Repeat word for word the lines from the one containing "The image size is (720, 405)." to the end of the material below, and leave all pictures out.

* * * * * * * * *

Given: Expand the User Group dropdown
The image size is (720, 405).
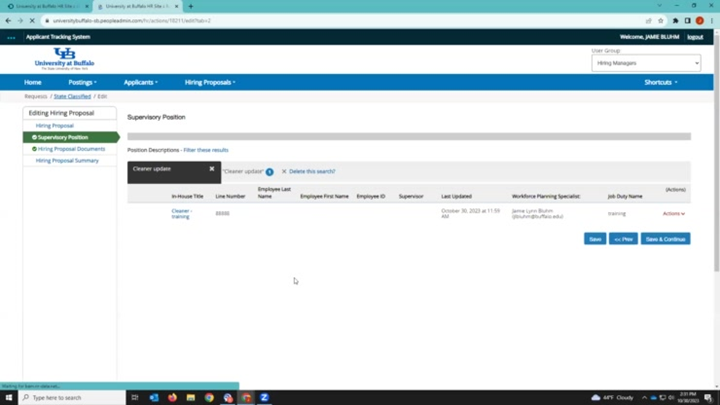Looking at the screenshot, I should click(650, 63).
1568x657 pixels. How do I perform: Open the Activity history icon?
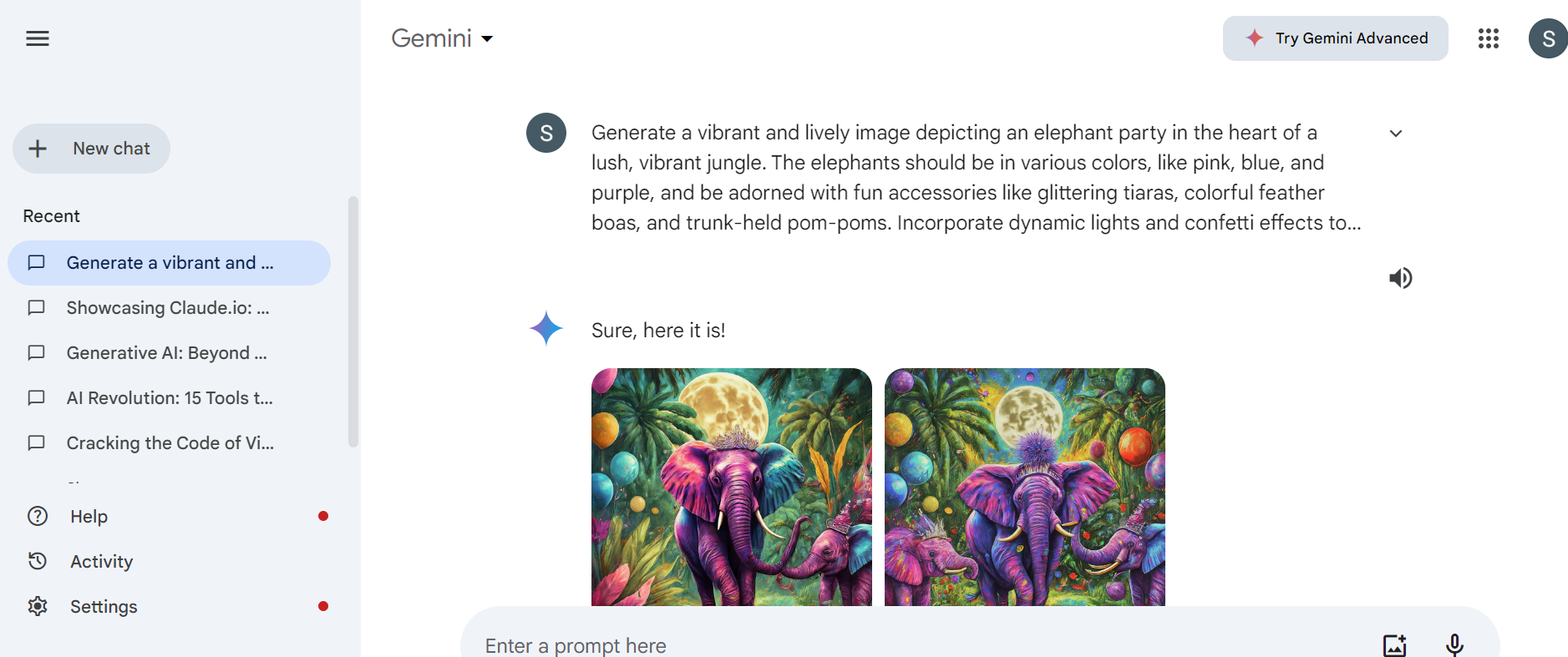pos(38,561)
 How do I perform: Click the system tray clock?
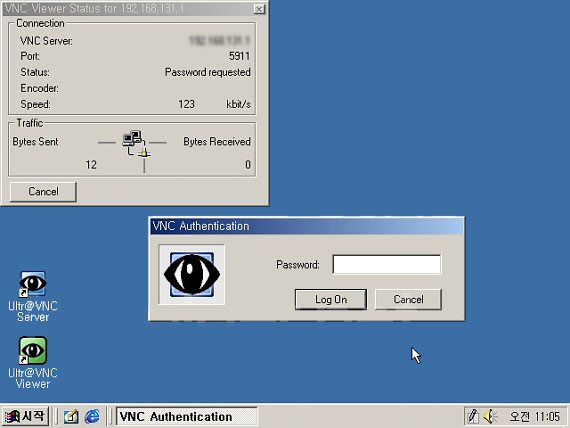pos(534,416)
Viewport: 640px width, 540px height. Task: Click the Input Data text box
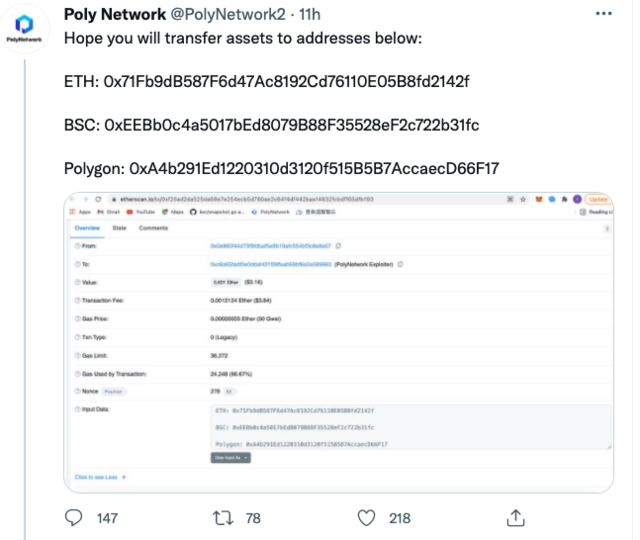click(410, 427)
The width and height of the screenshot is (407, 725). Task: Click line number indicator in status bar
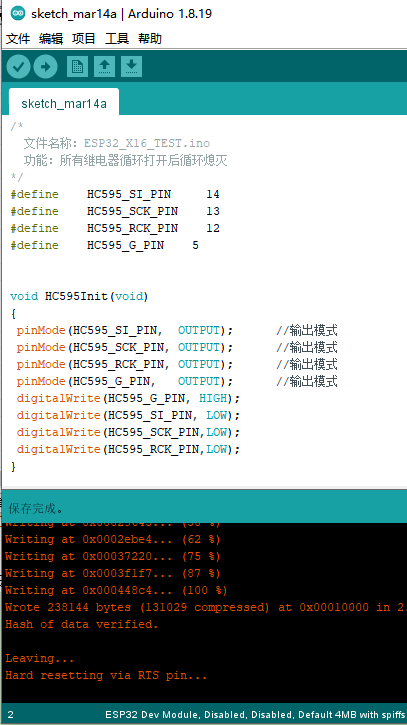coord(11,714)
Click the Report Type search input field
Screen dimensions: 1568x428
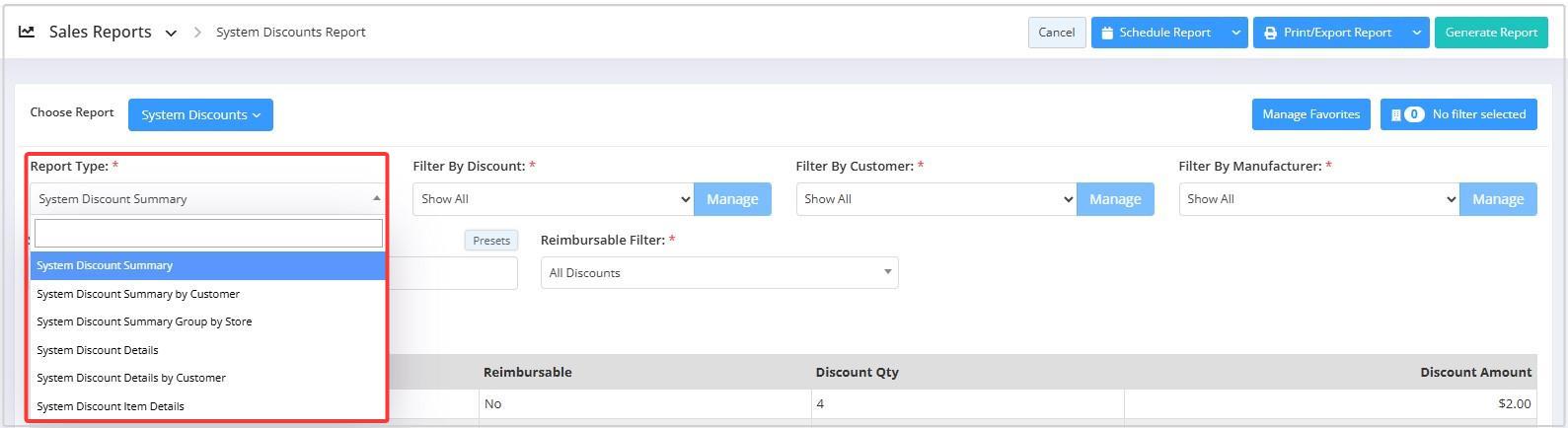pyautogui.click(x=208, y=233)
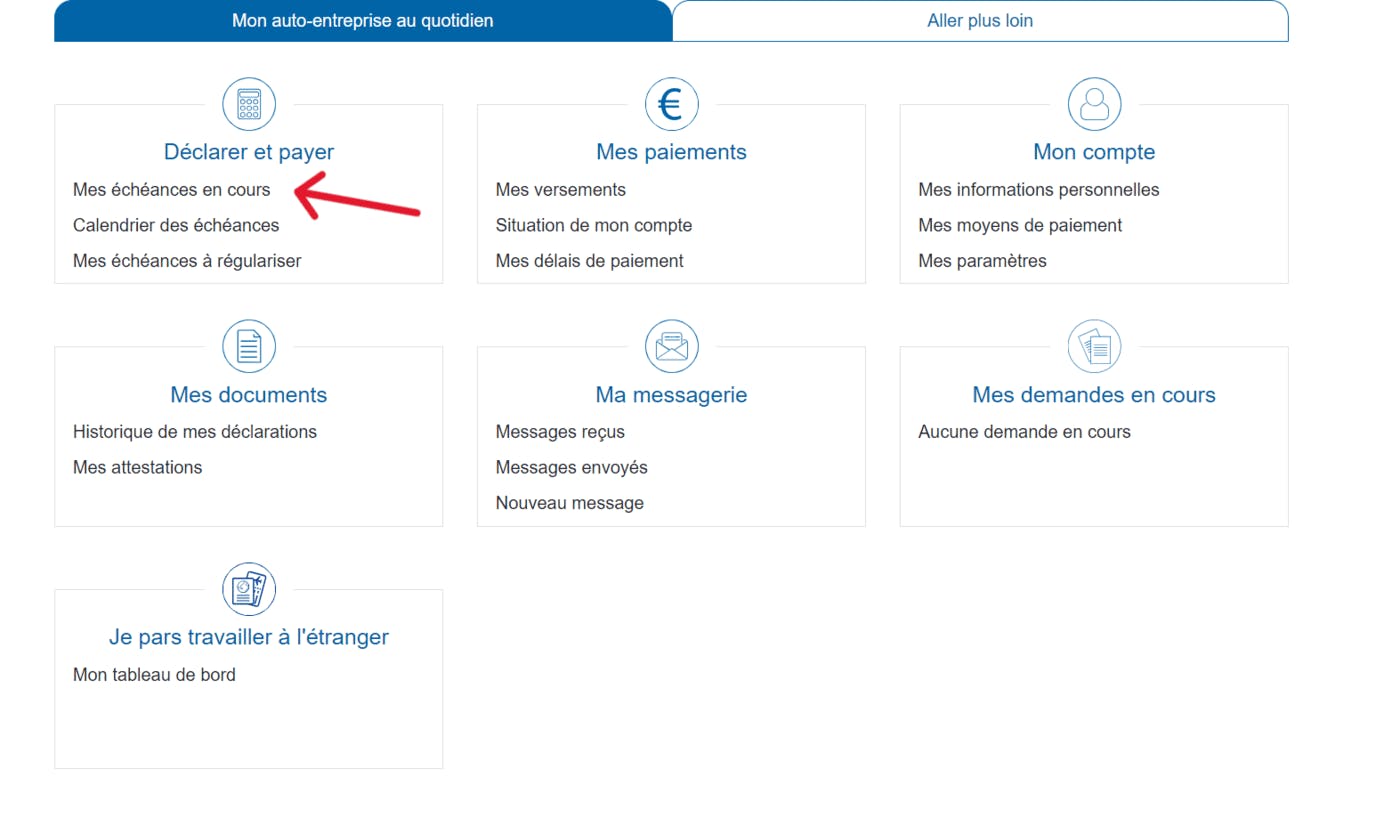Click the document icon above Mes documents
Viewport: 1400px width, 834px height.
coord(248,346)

* * * * * * * * *

Response:
The image size is (720, 405).
Looking at the screenshot, I should click(650, 63).
1568x657 pixels. How do I perform: Open the Activity history icon?
pos(38,561)
 How do I perform: Click the system tray clock?
pos(534,416)
Viewport: 640px width, 540px height. Task: Click the Input Data text box
click(410, 427)
The width and height of the screenshot is (407, 725). Task: Click line number indicator in status bar
coord(11,714)
Click the Report Type search input field
Screen dimensions: 1568x428
pyautogui.click(x=208, y=233)
Click the document icon above Mes documents
Viewport: 1400px width, 834px height.
coord(248,346)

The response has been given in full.